The Italian gentleman taking this as a still further personal degradation, inquired aloud why he ever was born. But Mrs. Pascoe did not attempt the obvious retort.

She rose, fetched paper and string and, with an impotence foreign to her whole nature, fumbled in tying up the jugs. "I've allus said I wouldn't stand fur it, allus! But what can I do? I tell him I'll curse the last breath he draws—but can I stop him? Yeh know what he is—can anybody stop him? I tell yeh what 't is, Filly, I'm gettin' scared uv him! Yes, now I'm past sixty, I'll say it fur oncet—I'm scared uv him! And then, poor boy, so far forth as what that goes, what can he do, himself? When you come down to it, what can any uv us do? The girl knows everything—nobody knows that better'n you!—an' what she knows she'll blab. She's soft-lookin' but she's got a chin an' she's in love! If her feller's done fur, we're goin' to be done fur, too! There's my daughter to consider an' every last one uv us. Jus' now, too, when Ally's goin' to get her divorce an' be so happy! What can I do?"

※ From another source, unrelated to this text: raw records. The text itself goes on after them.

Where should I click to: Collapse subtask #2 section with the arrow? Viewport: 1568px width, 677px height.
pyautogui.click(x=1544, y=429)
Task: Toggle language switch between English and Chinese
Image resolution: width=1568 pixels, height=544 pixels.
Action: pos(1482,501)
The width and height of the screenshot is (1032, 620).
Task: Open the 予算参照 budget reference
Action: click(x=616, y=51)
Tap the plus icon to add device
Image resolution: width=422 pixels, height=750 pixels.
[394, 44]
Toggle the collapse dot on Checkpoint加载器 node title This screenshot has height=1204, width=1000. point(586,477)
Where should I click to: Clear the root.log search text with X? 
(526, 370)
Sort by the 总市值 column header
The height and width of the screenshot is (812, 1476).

There was the sound of doors opening and closing and of some one coming upstairs. But Mrs. Pascoe paid no heed. Her unaccustomed garrulity, which had hitherto seemed the result of mere strain, began to appear as her idea of conciliation for the ushering in of a plan. "I've only one thing I can say favorable to you, Filly," she urged him, "yeh ain't rough an' yeh was a gentleman. Yeh don't want screamin' an' hurtin', I'll be bound. She's a little lady, Filly, an' she's 'n American girl. Well, what I'm gettin' at is, would yeh dare do this? Now she's conscious, they won't lemme near her. But they'll never suspect you. I want yeh should tell her there's a bottle o' laudanum fur M'ree's tooth in my closet an' if she wants it, give it to her. Give it to her quick!"